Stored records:
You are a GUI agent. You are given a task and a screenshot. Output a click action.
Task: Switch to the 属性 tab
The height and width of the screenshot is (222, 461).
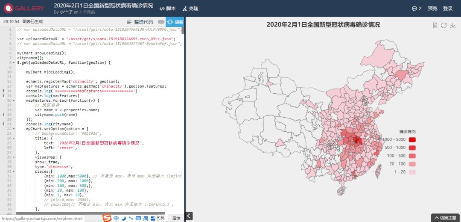176,218
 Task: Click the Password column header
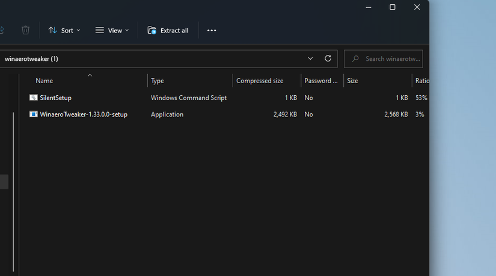[320, 81]
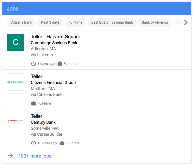Image resolution: width=193 pixels, height=165 pixels.
Task: Select the East Boston Savings Bank filter
Action: point(112,22)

Exercise objective:
Give back the records word for word, without their pictures.

Output of the exercise:
You are a GUI agent. You are given a task and a screenshot. Output a click action.
Task: Switch to the 属性 tab
The height and width of the screenshot is (222, 461).
176,218
 Task: Click the Password column header
[320, 81]
Image resolution: width=193 pixels, height=165 pixels.
Task: Select the East Boston Savings Bank filter
Action: point(112,22)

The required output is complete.